Crucially, however, the model remains fundamentally constrained by its architecture. It still processes information sequentially, one token at a time. It cannot natively compute complex combinatorial math in a single forward pass, no matter how big it gets. This is the “autoregressive bottleneck.”

So, when you ask a massive language model to solve a mathematical grid disguised as an action movie scene, you are asking a brilliant, highly-trained novelist to do long division while simultaneously writing the climax of a thriller.
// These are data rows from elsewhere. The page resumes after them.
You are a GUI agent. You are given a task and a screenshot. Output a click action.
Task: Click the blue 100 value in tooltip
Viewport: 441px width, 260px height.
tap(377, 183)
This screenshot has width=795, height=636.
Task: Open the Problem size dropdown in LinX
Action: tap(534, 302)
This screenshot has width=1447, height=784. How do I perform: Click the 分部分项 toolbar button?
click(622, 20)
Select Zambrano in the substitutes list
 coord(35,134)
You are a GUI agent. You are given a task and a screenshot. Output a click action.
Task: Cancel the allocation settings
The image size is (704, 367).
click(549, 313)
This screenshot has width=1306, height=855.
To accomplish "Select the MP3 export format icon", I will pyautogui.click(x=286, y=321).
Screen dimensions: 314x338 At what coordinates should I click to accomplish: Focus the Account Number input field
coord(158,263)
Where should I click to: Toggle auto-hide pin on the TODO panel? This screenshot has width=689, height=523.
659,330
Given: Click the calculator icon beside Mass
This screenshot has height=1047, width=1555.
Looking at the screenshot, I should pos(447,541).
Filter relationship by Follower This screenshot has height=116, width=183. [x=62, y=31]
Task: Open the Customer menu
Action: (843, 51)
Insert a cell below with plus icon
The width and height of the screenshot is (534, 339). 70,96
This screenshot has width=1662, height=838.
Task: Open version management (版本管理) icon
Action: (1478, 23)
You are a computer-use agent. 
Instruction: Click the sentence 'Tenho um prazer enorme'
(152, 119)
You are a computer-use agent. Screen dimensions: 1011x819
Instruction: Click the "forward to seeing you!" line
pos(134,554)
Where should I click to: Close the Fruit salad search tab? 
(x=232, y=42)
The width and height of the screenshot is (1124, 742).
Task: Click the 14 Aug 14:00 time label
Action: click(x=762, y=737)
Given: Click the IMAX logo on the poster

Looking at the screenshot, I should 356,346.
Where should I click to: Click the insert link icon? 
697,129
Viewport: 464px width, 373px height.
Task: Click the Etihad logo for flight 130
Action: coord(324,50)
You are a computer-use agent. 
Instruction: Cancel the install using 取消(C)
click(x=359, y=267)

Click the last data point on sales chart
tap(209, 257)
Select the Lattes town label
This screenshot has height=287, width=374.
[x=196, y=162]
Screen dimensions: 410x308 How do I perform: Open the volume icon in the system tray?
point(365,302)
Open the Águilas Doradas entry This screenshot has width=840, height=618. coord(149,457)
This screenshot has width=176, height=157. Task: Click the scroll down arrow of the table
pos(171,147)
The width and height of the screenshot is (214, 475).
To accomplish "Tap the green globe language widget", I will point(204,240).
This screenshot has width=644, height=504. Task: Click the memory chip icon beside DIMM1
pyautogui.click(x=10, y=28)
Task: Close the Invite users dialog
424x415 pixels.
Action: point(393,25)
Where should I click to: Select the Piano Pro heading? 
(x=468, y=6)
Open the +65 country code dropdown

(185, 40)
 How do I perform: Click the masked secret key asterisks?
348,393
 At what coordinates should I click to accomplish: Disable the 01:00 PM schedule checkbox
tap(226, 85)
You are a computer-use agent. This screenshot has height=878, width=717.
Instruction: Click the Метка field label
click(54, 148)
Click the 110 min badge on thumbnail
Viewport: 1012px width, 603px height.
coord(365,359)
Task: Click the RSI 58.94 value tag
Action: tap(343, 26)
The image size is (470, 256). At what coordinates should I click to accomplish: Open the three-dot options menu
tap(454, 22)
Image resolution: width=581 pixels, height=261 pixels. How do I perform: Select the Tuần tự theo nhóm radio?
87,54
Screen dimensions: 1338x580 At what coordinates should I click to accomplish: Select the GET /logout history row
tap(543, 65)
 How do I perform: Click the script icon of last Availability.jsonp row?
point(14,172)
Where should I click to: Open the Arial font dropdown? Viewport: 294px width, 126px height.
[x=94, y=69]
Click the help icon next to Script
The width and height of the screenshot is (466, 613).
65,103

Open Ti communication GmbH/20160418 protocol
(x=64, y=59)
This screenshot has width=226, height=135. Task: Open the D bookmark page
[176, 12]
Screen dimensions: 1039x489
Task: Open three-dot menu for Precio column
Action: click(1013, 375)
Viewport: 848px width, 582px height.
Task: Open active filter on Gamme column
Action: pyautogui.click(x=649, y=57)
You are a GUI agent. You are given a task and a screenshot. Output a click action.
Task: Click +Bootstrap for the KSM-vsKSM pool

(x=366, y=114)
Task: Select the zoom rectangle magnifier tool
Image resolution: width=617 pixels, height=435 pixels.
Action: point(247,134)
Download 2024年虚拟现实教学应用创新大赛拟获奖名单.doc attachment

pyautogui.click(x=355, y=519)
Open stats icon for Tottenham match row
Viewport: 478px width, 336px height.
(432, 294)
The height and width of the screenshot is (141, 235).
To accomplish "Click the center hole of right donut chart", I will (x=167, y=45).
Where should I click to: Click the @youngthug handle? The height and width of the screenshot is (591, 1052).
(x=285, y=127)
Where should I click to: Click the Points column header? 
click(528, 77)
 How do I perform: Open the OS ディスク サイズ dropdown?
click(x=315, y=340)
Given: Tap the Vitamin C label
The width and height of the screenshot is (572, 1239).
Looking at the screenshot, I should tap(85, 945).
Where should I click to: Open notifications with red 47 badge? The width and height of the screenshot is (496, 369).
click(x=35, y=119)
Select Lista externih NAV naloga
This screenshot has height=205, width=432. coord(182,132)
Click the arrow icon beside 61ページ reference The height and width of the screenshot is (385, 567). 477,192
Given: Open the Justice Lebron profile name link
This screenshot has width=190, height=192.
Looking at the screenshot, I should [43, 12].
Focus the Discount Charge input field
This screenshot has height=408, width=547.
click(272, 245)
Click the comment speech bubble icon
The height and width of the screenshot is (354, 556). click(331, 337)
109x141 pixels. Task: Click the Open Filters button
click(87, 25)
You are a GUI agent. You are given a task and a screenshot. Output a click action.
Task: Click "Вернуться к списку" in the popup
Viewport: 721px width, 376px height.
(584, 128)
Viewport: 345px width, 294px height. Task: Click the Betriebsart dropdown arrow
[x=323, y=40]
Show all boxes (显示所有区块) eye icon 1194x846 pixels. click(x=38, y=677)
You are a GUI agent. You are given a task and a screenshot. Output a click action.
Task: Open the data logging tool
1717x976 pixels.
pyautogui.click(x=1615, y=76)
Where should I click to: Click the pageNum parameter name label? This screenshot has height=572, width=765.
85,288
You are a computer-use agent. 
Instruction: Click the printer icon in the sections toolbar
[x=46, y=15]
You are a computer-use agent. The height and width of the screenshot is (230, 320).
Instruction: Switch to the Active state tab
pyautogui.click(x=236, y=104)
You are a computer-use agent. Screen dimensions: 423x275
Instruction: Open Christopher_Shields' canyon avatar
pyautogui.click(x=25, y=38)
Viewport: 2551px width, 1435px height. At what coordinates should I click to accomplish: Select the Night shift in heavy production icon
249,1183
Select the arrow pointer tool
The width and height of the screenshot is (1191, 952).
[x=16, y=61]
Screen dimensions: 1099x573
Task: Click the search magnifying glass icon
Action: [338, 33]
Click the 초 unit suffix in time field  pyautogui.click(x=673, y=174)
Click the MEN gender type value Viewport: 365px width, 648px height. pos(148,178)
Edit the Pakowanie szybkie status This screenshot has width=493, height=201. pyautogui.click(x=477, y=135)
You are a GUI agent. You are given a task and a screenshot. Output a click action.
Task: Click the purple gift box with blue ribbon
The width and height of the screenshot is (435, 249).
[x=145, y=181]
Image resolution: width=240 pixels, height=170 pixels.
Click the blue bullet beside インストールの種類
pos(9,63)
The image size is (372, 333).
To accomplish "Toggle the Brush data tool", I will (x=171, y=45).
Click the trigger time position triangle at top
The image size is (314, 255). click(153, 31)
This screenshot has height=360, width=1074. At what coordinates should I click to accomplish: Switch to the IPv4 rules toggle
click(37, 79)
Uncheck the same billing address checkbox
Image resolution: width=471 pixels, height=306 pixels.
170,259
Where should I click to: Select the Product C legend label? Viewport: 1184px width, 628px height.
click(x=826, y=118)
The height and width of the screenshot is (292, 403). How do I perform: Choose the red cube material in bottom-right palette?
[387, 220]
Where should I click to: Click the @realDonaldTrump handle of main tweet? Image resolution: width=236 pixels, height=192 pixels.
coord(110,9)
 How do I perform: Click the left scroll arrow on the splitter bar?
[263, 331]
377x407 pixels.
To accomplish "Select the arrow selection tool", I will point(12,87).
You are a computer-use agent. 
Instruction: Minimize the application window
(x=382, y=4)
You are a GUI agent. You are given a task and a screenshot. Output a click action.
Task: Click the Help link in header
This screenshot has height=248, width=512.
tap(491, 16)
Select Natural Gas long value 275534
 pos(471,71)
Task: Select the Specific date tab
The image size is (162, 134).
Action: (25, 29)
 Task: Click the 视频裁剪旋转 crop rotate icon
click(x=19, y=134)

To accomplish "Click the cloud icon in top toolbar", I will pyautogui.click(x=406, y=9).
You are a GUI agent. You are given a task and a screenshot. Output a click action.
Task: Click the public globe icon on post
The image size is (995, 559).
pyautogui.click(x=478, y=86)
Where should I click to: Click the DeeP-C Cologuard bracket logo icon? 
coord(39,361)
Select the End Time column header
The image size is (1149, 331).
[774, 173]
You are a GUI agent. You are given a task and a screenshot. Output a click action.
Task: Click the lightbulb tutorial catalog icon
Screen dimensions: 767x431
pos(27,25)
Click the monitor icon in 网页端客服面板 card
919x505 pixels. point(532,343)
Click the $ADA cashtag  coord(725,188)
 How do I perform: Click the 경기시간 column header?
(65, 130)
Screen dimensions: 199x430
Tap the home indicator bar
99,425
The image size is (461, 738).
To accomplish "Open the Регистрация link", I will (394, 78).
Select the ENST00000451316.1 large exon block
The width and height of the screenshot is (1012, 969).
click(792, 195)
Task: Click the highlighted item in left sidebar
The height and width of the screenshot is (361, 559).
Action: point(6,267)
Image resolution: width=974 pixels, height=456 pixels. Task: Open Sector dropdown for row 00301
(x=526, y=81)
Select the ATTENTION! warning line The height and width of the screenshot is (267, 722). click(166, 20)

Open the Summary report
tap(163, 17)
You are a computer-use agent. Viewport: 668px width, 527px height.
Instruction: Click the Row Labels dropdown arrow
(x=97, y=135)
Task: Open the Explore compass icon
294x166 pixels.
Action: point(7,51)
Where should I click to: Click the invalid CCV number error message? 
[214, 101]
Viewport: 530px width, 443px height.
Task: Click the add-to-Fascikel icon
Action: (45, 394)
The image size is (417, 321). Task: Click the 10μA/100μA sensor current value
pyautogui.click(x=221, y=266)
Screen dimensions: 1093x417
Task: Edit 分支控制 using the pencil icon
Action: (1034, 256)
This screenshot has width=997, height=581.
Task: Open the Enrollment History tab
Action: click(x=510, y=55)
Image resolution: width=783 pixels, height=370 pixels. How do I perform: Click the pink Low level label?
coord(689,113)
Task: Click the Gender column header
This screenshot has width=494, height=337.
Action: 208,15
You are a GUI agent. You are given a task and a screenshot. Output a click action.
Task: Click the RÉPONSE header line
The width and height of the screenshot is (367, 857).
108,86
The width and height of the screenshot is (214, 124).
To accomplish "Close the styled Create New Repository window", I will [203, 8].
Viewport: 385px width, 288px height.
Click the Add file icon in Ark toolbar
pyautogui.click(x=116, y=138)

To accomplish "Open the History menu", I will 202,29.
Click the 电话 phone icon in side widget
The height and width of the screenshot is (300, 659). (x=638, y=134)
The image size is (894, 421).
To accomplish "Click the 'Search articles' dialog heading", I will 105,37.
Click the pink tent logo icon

Because the novelist has read millions of thrillers and possesses an incredibly rich vocabulary for tension and danger, the urge to finish the story dramatically completely overpowers the tedious task of solving the math. The “attention bleed” is worse simply because the novelist’s imagination is stronger.

“A larger hallucination is still a hallucination,” Hossenfelder concludes. “It is not a new universe.”

The drama playing out between Baldo and Hossenfelder isn’t just an esoteric squabble over AI semantics. It strikes at the heart of how we view the rapidly advancing technology shaping our world. We have a powerful, almost instinctual tendency to anthropomorphize these systems, to assume that because they are getting “bigger,” they must be getting “smarter” in the same way a human does—gaining better logic, better reasoning, better grounding in reality.

But the data from the Rosencrantz Lab suggests a far more alien, and perhaps unsettling, trajectory. Scaling up an AI doesn’t necessarily make it a more rational actor. It might just make it a more compelling storyteller, one whose incredibly dense, statistically brilliant imagination is perfectly capable of overriding the facts to give us exactly the drama it thinks we want to see. As we build ever-larger models, we aren’t just building better calculators; we are building black holes of narrative, where logic is increasingly likely to be crushed under the sheer gravity of the story.